26.

Избавление. Смерть – избавление. Исчезновение личности – вот что важно и нужно, все прочее – примечания. Освобождение от груза гуманности, от тягот человеческого существования, от обязанностей, накладываемых на человека его невероятным, по Паскалю, положением между зверем и ангелом, его предстоянием Богу… Что ж удивительного, если небезызвестный Мишель Фуко в предисловии к своему небезызвестному опусу «Слова и вещи» прямо так и пишет, что его, Фуко, «утешает» и приносит ему «глубокое успокоение мысль о том, что человек – всего лишь недавнее изобретение, образование, которому нет и двух веков, малый холмик в поле нашего знания, и что он исчезнет, как только оно примет новую форму». Этот «холмик» в оригинале, скорее, «складка», un simple pli dans notre savoir.
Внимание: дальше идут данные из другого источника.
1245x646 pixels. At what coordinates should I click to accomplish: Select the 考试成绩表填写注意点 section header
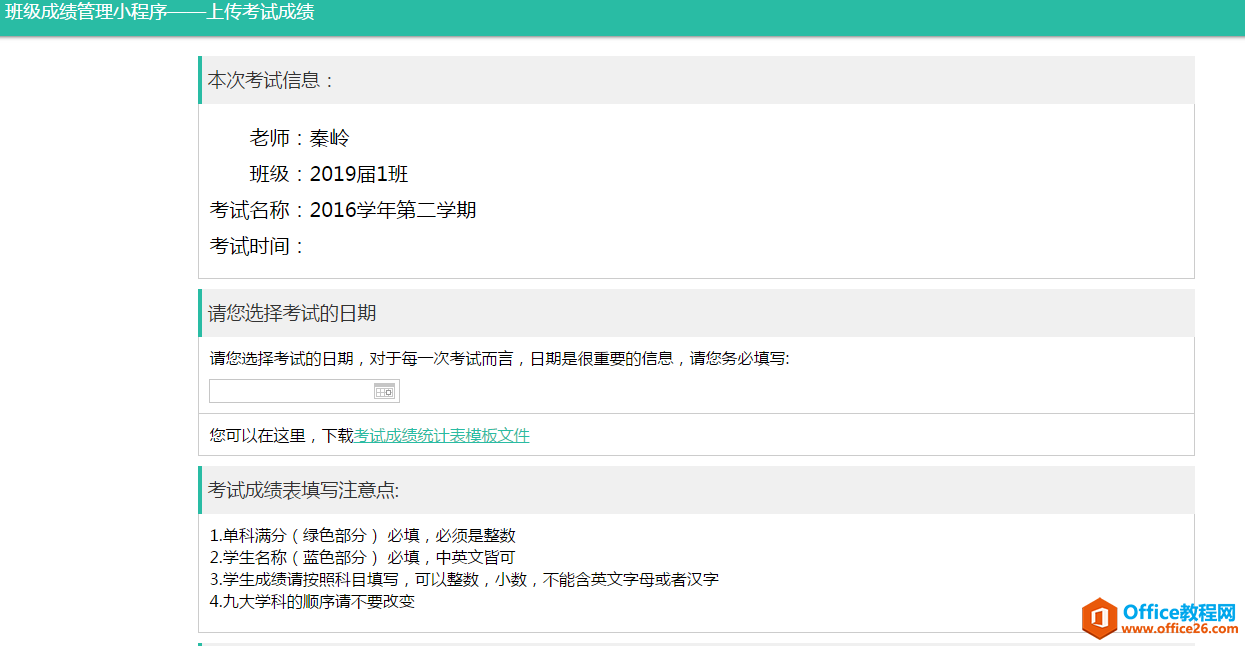pyautogui.click(x=303, y=491)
Un pli… Пли! говорят, в сущности, все Фуко этого мира.


27.

Он хотел, еще раз, «созвучного времени», то есть себе самому. Он любил, как Евгений Онегин, романы, «в которых отразился век», то есть он сам, вновь и вновь, «и современный человек изображен довольно верно…» С его, как мы помним, «безнравственной душой, себялюбивой и сухой» и с его же «озлобленном умом, кипящим в действии пустом». А у «современного человека» только такая душа и бывает, только такой ум и возможен (неважно, в каком веке, в девятнадцатом или в двадцатом). Не себялюбивое и не безнравственное, не озлобленное и не пустое – все это (как все «добродетели», все «ценности») не современно, не «из этого времени», вообще, может быть, не из времени, вообще не отсюда. И подлинное искусство, скажем это еще раз и со всею решительностью, своему времени никогда не созвучно. Искусство – перпендикуляр, восставленный к времени. Никакого времени оно, по определению, не выражает. Искусство, в подлинной глубине своей, вообще ничего не «выражает», не «отражает», не «изображает» и не «отображает». Искусство – сбывается. Искусство есть – свершение смысла, и более ничего.


28.

Потому, может быть, самое подлинное лежит не на «магистральной линии века», но в решительной стороне от нее. Вот это не на магистральной линии лежащее и есть настоящий, лучший двадцатый век. Двадцатый век не сводим к модернизму и производным от оного измам. Двадцатый век не равняется «двадцатому веку».


29.

Но все двоится (еще раз). Борьба живого и мертвого? Созидающего и уничтожающего начал? Да, конечно. Но борьба эта идет не только между людьми, она идет в самих людях; «поле битвы – сердца людей», как писал Достоевский. Потому все так зыбко, неоднозначно, запутанно. Потому каждый конкретный случай требует отдельного разговора. Конкретное всегда сложнее, а значит – интересней, абстрактного. Можно видеть в Пикассо один лишь «труп красоты», но это значит – не видеть в нем ее, красоты, новой, таинственной жизни, не замечать, что и у Пикассо были разные периоды, разные стили. Однако и обратное верно: не видеть «трупа» значит в двадцатом веке ничего не понять, в его бездны не заглянуть, в его природе не разобраться.


30.

Жажда смерти и – молодость. Это подростковая жажда смерти, мальчишеское влеченье к небытию. Двадцатый век был вечный подросток. Девятнадцатый был муж и отец семейства, обремененный ответственностью и долгами. Восемнадцатый был легкомысленный вельможа в летах. Семнадцатый был герой и воин, открыватель мира, математик и богослов. Двадцатый так и не вырос. Его жажда чистоты и точности, «абсолютной живописи» и «чистой поэзии», есть мальчишеская боязнь жизни, более ничего. Ему хотелось отменить всю эту взрослую, сложную, непонятную ему жизнь, заменить ее чем-то осязаемым и простым, разложить на составные части, «структуры», «кубы» и «плоскости», разъять как труп – и тем самым подчинить себе, сделать управляемой, подвластной, понятной. Когда это не удавалось, а это никогда в полной мере не удавалось, он впадал в ярость, столь же глупую, как и все прочие его проявления. Он начинал глумиться над жизнью, показывать ей язык, скандалить, буянить. Молодость вообще беспощадна.